>> START EXCERPTED RECORDS

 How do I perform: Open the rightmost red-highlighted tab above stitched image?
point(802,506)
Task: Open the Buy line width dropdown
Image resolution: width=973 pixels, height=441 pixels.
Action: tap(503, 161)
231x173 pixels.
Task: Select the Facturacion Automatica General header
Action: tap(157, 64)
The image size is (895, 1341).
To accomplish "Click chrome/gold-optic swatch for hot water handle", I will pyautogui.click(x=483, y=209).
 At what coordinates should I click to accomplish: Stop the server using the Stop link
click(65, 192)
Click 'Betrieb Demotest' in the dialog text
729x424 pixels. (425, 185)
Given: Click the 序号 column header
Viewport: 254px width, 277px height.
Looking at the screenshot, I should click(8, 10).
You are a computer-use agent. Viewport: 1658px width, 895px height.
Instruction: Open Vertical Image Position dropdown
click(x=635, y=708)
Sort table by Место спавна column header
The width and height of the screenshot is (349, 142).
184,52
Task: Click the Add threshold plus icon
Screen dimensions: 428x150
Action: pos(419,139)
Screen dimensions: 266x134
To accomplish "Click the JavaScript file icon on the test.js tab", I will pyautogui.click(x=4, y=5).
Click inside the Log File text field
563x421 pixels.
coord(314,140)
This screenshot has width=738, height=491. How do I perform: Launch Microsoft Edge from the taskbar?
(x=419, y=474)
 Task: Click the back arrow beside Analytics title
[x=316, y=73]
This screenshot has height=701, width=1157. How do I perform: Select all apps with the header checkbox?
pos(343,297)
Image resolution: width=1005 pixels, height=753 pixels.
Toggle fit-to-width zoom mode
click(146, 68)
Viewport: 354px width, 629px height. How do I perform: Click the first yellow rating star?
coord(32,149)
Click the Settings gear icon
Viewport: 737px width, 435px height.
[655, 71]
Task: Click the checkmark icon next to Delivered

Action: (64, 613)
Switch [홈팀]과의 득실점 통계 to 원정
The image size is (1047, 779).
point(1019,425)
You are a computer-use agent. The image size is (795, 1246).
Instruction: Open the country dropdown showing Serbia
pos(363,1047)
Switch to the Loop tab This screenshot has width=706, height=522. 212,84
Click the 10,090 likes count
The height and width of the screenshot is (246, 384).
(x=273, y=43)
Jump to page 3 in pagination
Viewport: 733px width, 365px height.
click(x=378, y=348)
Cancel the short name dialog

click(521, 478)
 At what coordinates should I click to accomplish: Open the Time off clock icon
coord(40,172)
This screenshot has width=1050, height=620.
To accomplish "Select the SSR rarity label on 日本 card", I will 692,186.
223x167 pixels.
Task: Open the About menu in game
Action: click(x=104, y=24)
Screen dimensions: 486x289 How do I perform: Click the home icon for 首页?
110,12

>> END EXCERPTED RECORDS

Rewrite all of the lines above, replacing every occurrence of "dropdown" with "drop-down" and leaving everything else unchanged.

- WRITTEN REPLY -
 How do I perform: Open the rightmost red-highlighted tab above stitched image?
point(802,506)
Task: Open the Buy line width drop-down
Image resolution: width=973 pixels, height=441 pixels.
Action: tap(503, 161)
231x173 pixels.
Task: Select the Facturacion Automatica General header
Action: tap(157, 64)
The image size is (895, 1341).
To accomplish "Click chrome/gold-optic swatch for hot water handle", I will pyautogui.click(x=483, y=209).
 At what coordinates should I click to accomplish: Stop the server using the Stop link
click(65, 192)
Click 'Betrieb Demotest' in the dialog text
729x424 pixels. (425, 185)
Given: Click the 序号 column header
Viewport: 254px width, 277px height.
Looking at the screenshot, I should click(8, 10).
You are a computer-use agent. Viewport: 1658px width, 895px height.
Instruction: Open Vertical Image Position drop-down
click(x=635, y=708)
Sort table by Место спавна column header
The width and height of the screenshot is (349, 142).
184,52
Task: Click the Add threshold plus icon
Screen dimensions: 428x150
Action: pos(419,139)
Screen dimensions: 266x134
To accomplish "Click the JavaScript file icon on the test.js tab", I will pyautogui.click(x=4, y=5).
Click inside the Log File text field
563x421 pixels.
coord(314,140)
This screenshot has width=738, height=491. How do I perform: Launch Microsoft Edge from the taskbar?
(x=419, y=474)
 Task: Click the back arrow beside Analytics title
[x=316, y=73]
This screenshot has height=701, width=1157. How do I perform: Select all apps with the header checkbox?
pos(343,297)
Image resolution: width=1005 pixels, height=753 pixels.
Toggle fit-to-width zoom mode
click(146, 68)
Viewport: 354px width, 629px height. How do I perform: Click the first yellow rating star?
coord(32,149)
Click the Settings gear icon
Viewport: 737px width, 435px height.
[655, 71]
Task: Click the checkmark icon next to Delivered

Action: (64, 613)
Switch [홈팀]과의 득실점 통계 to 원정
The image size is (1047, 779).
point(1019,425)
You are a computer-use agent. The image size is (795, 1246).
Instruction: Open the country drop-down showing Serbia
pos(363,1047)
Switch to the Loop tab This screenshot has width=706, height=522. 212,84
Click the 10,090 likes count
The height and width of the screenshot is (246, 384).
(x=273, y=43)
Jump to page 3 in pagination
Viewport: 733px width, 365px height.
click(x=378, y=348)
Cancel the short name dialog

click(521, 478)
 At what coordinates should I click to accomplish: Open the Time off clock icon
coord(40,172)
This screenshot has width=1050, height=620.
To accomplish "Select the SSR rarity label on 日本 card", I will 692,186.
223x167 pixels.
Task: Open the About menu in game
Action: click(x=104, y=24)
Screen dimensions: 486x289 How do I perform: Click the home icon for 首页?
110,12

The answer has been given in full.